あ、あと、本書では「個人としてのナルシシズム」を取り上げていますが。「国家としての」「民族としての」ナルシシズムもあるんじゃないかと思います。そして、それが元になってるトラブルも多いように見受けられるのですが。
個人の精神病理と社会の精神病理は反映し合うという話も読んだことがあります。米国で個人のナルシシズムが盛んになってるなら、米国それ自身のナルシシズムも増長しているのかもしれないと思うのですが。本書でも米政府の借金まみれの姿が描かれていますが、そのナルシシズムはもっと広範に、根深くあるのではと。それは米国に限らず。
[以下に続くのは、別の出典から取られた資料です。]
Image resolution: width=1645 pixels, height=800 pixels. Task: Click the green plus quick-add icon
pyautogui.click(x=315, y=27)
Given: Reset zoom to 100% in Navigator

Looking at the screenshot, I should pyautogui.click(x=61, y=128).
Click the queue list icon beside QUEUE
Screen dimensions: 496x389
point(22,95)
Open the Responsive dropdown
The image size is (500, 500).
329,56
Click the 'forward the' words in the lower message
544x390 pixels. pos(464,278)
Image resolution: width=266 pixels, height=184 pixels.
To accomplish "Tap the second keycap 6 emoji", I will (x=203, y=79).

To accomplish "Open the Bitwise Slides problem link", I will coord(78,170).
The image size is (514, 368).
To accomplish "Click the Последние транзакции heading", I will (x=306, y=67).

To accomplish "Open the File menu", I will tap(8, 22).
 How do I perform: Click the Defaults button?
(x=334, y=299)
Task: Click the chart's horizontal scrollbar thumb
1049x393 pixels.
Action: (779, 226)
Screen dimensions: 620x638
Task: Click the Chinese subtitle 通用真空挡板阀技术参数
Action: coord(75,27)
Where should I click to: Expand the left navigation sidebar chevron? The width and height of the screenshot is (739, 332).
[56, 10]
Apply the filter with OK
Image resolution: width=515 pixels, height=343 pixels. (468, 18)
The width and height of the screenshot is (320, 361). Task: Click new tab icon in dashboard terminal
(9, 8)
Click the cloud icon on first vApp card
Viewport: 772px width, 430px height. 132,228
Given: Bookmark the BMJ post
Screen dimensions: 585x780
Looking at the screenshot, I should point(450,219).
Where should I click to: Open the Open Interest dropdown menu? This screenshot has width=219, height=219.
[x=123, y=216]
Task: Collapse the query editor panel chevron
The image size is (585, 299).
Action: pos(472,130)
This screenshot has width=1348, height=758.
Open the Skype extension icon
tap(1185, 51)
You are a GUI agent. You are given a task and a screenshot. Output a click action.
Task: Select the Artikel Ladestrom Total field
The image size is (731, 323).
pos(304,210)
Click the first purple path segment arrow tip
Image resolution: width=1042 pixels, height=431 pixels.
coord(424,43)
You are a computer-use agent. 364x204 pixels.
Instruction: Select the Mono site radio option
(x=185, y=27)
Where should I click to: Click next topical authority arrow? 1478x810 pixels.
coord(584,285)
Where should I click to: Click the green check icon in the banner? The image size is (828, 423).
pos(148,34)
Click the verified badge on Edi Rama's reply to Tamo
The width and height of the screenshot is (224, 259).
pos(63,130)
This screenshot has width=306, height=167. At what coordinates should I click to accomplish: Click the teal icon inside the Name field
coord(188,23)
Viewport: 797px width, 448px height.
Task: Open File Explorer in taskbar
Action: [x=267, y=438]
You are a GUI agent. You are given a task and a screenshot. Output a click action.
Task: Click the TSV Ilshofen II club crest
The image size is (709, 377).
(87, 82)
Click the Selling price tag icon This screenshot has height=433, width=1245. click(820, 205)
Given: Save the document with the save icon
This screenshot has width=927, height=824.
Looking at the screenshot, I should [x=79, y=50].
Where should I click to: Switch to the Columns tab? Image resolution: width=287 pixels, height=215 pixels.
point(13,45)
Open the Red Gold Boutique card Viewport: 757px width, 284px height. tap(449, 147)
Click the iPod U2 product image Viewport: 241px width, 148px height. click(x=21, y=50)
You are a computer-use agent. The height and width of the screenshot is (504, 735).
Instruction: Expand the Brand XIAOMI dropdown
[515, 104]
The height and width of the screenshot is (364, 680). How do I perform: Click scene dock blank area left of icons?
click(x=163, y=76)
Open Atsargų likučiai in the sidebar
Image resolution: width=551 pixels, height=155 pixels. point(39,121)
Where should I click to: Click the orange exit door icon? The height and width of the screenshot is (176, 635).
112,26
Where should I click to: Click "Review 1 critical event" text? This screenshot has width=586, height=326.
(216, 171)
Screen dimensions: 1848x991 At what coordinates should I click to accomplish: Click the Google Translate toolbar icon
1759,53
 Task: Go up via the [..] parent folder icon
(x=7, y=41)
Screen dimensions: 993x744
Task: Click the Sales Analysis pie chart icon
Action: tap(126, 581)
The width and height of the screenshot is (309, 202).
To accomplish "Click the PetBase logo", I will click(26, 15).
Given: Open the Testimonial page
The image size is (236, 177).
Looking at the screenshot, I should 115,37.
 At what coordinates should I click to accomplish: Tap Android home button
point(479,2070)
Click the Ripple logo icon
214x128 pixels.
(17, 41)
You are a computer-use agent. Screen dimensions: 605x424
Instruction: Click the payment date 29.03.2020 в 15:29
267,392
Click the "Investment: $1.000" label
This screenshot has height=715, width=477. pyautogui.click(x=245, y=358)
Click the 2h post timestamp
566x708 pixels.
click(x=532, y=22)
ま、とまれ、本書を読んでの自分の中の世の中を見る見取り図をせんじ詰めれば。
米国で(そしてたぶん日本でも)、ナルシシズムが跋扈している。
それは、個人が孤立し、自己幻想に耽られる時代が関係しているのではないか?(←これはだいぶ私見)
ナルシシズムは、最後には個人の破滅をもたらし、社会を住みにくくするのだろうが、経済を回すという意味ではプラスの機能があり、その機能が経済発展に有効である限り、それを止める手立てはないであろう。ま、なるようにしかならねんじゃね?(←ちょう私見)
てな風になるかと。

本書は現代人の自意識、メンタリティについていろいろ知りたい&分りたいと思ってる私にとって、とてもよい本でありました。